◆ Instructions:
1) Decide whether each statement below agrees with the koi pond thread. For each, answer yes or no and quote the words from the thread that settle it. (a) One poster says a pond should be at least 3 feet deep. (b) One poster prefers submerged plants to floating plants. (c) One poster stocks one koi per 1000 gallons.
2) According to the koi pond thread, which organization keeps names of pond clubs all over the US?
3) Extend the koi pond thread, picking up right after its final sentence.

◆ Excerpt:

● ● ● ● ●

Ponds are so cool. I did mine knowing very little when I started.. I used a couple books to guide me. This was pre-Internet days! Lol. I started working at lilypons after I got my pond going. Pretty fun job actually.

Sorry it was so long ago I can't remember a lot of specifics, but it's definately doable!


----------



## thekoimaiden (Oct 19, 2011)

Hey! I have some years experience with koi and ponds. They really are wonderful. 

1) IMO you're going to be pushing it on a $2000 budget if you want something really nice. Mine was considerably more, but I did pay for labor and things like a small backhoe. That should get you the equipment. Unfortunately I can't offer you an advice on good brands. 

2) Regardless if you want koi, aim for 1000+ gal. Go as large as your budget allows. That's mostly going to depend on the cost of things in your area. Remember, while it's easy to upgrade a tank, it's NOT easy to upgrade a pond. 

3) I stock 1 koi per 500 gal. With basic filtration this is the stocking level you want to maintain. If you had better filtration you could have greater stocking levels. 

4) Koi are highly social. Mine shoal rather often. I'd shoot for a pond that can at least accommodate 4. Also try to get them all about the same time and the same size. A lone koi or one that is much smaller than the rest will not feed as it should. 

5) Koi do well with cold but not well with heat. You are going to need to make your pond at least 3 feet deep. This is to allow them refuge from the hot summer sun. Also try to put the pond in some kind of shade. I have mine under a canopy of trees, but if you can place it on a northern exposure that would be great. Try to avoid having it on the western or southern side of your house. 

6) If you know what equipment you want, Amazon usually has great deals. Alternatively, you could look for a local pond store and see what discounts they offer. 

7) I would certainly contact your local pond/koi club. The American Koi Club Association keeps names of pond clubs all over the US. From their website you should be able to find the one in your area. They will be able to help you a lot more as they understand the nuances of you microclimate as well as know places where you can get good local deals. 

Ponds really are amazing. I've had mine since 2007 and am still in love with it as the day I put it in. It's in so much shade that I can't get floating plants in but at a few places, so I have a lot of marginal plants. I feel that it gives my pond a really natural feel. 

As for plants, I'd go with floating plants over submerged plants. Koi are notorious for eating submerged plants. And floating plants will grow faster and remove more nutrients. Lotus are great if you have enough sun. Water lettuce and water hyacinth (be careful these may be illegal) are the best IMO. They are some of the fastest growing plants in the world and are excellent at keeping the water quality good.

● ● ● ● ●

◆ Records provided:
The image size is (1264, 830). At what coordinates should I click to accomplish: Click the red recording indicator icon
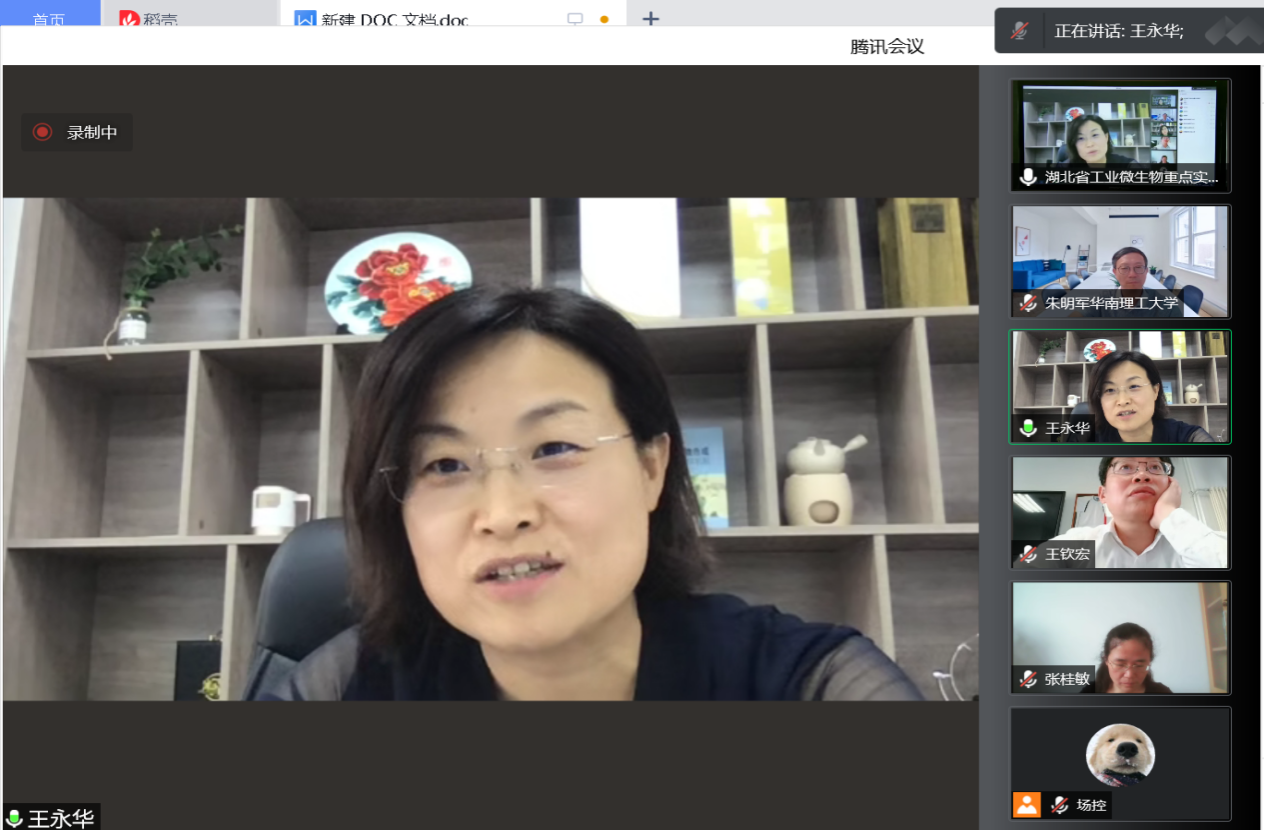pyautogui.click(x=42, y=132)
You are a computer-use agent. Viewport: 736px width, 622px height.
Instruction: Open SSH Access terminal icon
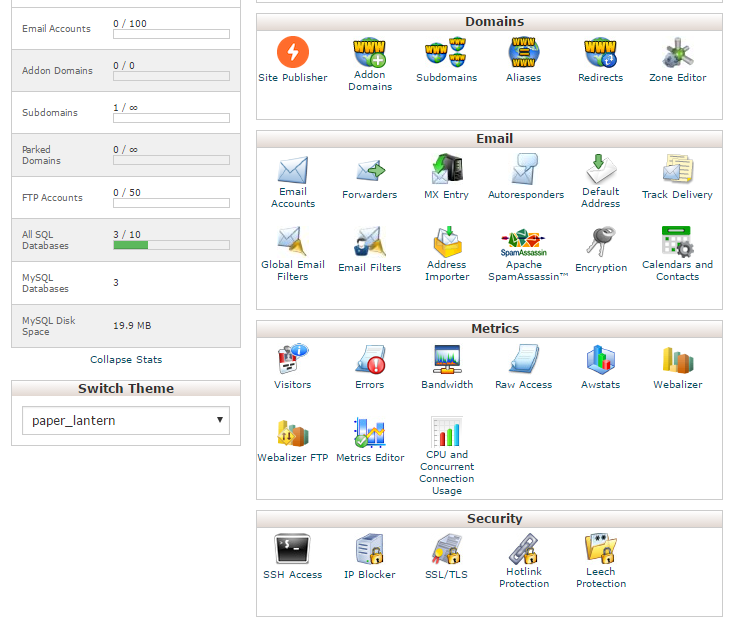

● ● ● ● ●

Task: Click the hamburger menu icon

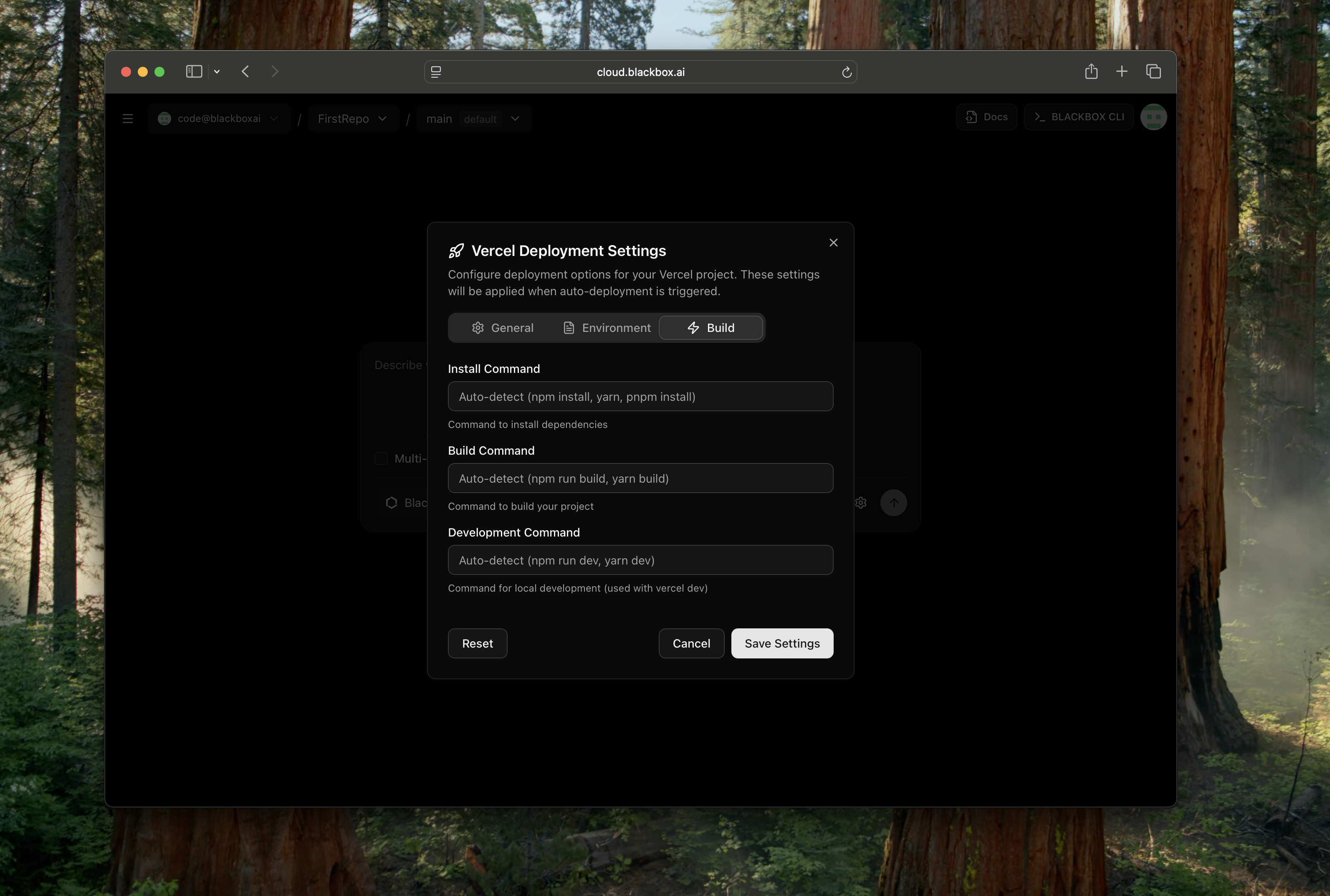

● ● ● ● ●

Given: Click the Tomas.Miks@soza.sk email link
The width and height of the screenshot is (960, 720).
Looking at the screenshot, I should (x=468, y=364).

● ● ● ● ●

◆ Answers to the problems:
1)
(a) Yes: "You are going to need to make your pond at least 3 feet deep."
(b) No: "I'd go with floating plants over submerged plants."
(c) No: "I stock 1 koi per 500 gal."

2) The American Koi Club Association.

3)
----------



## whiskandbowl (Aug 21, 2012)

Koi Maiden, can you recommend some reputable websites that has basics for pond care? My mom has a pond (just a plastic preformed one..I think it's maybe 75-100 gal) and she wants to upgrade...she just got 2 humonguous plastic pond forms- they're huge. I'm 5'9" and could sleep in this thing.
Her current small pond has a couple feeder fish, a shibunkin, and a resident frog who comes to visit. I'm almost positive it would be considered overstocked. I'm also pretty sure her filter is a cheap one, so advise on filtration for the larger ponds is appreciated as well. I'm hoping to get some research in, since she doesn't plan on doing anything drastic til next spring.

I don't know anything about proper filtration etc. I'm good with aquariums, but ponds are a whole 'nother ballgame.


----------



## thekoimaiden (Oct 19, 2011)

Bigger is always better with ponds! My next one will be 10,000 + gal. 

As for websites, I've found that large koi club websites tend to have a lot of great information. Those are usually the sites that come up when I search for koi things. Two other websites that I've used time and time again are Koi Fish Information and Frequently Asked Water Gardening Questions. The second deals more with pond plants, but also has helpful tips about the design of ponds.


----------



## Racoon293 (Dec 28, 2012)

Thanks for all the help Koimaiden. I found a local Pond store near work today. This project is still a ways off, I'm hoping ill be ready around tax return time next spring. In the meantime ill continue to research and ask questions. I want to be well informed and prepared before tackling such a big project like this.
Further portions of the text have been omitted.